8204 owned land on Fenton Street in Silver Spring, Maryland, which adjoined property owned by the County. A two-story office building sat on 8204’s land, while the County’s land was a surface parking lot, known as Lot 3. On the second floor of the office building was access to a pedestrian bridge to Lot 3 over a drainage swale. The County had granted 8204 an easement and right-of-way for pedestrians on Lot 3, by way of the pedestrian bridge. This bridge was used to deliver goods to a publisher located in the office building, such that trucks would park in Lot 3, and move their supplies across the pedestrian bridge.
On December 2, 2005, the Montgomery County Department of Public Works and Transportation issued a request for proposals for mixed use development of Lot 3. Michael LLC responded to the Department’s request, and entered into an agreement with the County on October 6, 2008, which conveyed Lot 3 to Michael. Michael intended to conduct several phases of improvement upon the lot, the first of which would be an underground public parking garage. Upon its completion, Michael would convey the garage back to the County as a unit in a condominium. Completion of the garage would prevent the enjoyment of 8204’s easement as it was currently used. As part of the County Planning Board’s approval for Michael’s project, Michael entered into an agreement which required it to:
Michael, LLC v. 8204 Assocs., LLC, No. 1601, slip op. at 3 (Md. App. Sept. 26, 2012). With 8204 and Michael unable to reach an agreeable option, the County Executive’s Office attempted to facilitate an agreement. In a letter to the County Assistant Chief Administrative Officer, 8204 stated that “[r]emoving . . . easy access and unilaterally installing a steep stairway so that a developer may maximize his profits is a legal issue that we are prepared to move forward on, but we’d rather not.” Id. at 3–4.

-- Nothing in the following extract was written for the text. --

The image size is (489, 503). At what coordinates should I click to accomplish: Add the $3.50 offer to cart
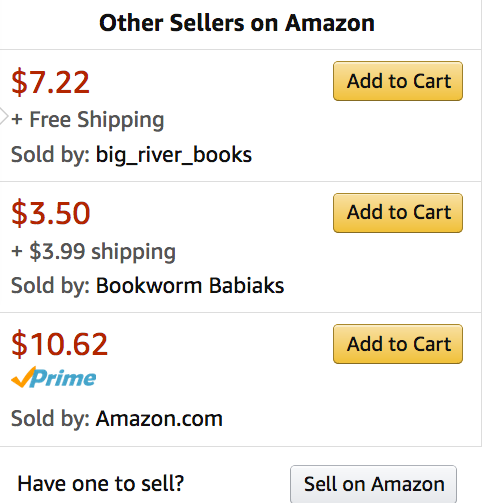(398, 213)
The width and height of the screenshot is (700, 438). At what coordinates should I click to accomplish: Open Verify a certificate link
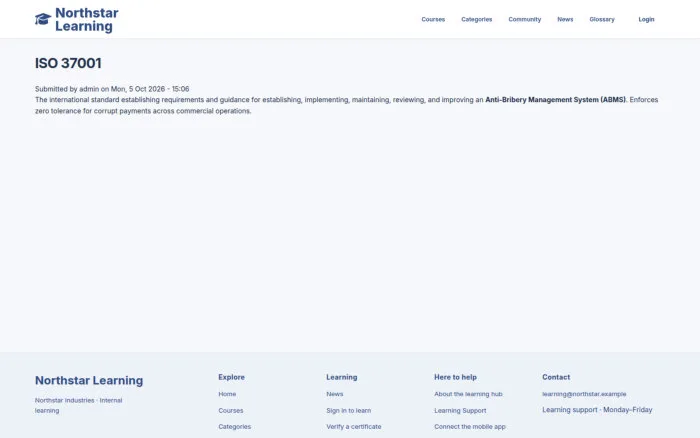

After the County abandoned its mediation efforts, Michael filed for declaratory judgment as to whether implementing the Exterior Stair Option as directed by the County Planning Board would comport with the terms of the easement. Michael asserted that 8204’s statement in its letter to the County’s Officer demonstrated that 8204 would initiate litigation if Michael proceeded with the Exterior Stair Option. 8204 moved to dismiss for want of a justiciable controversy, and the circuit court dismissed the case. In particular, 8204 argued that Michael lacked standing to bring the case, and that the case was not ripe for a decision.
The Court of Special Appeals reversed the circuit court’s dismissal, remanding the case for further proceedings. The Court stated that a case is justiciable where interested parties assert adverse claims, and a legal decision is demanded. In this case, 8204 had standing to bring its declaratory judgment suit, which the Court noted was common in disputes over easements. The Court found that Michael had contractual rights to improve Lot 3, both for the public and for itself. Furthermore, if 8204 had brought a declaratory judgment action against the County, as the servient owner of Lot 3, Michael would be a necessary party to the proceedings as a holder of development rights under its General Development Agreement with the County. Therefore, Michael was an interested party to the proceeding with standing. The Court likewise found the case ripe for judicial decision. The Court held that the construction process had moved beyond its mere authorization phase, and was in the course of being implemented when the County issued its first requests for development proposals. Hence, the Court found that the circuit court abused its discretion in finding the case nonjusticiable.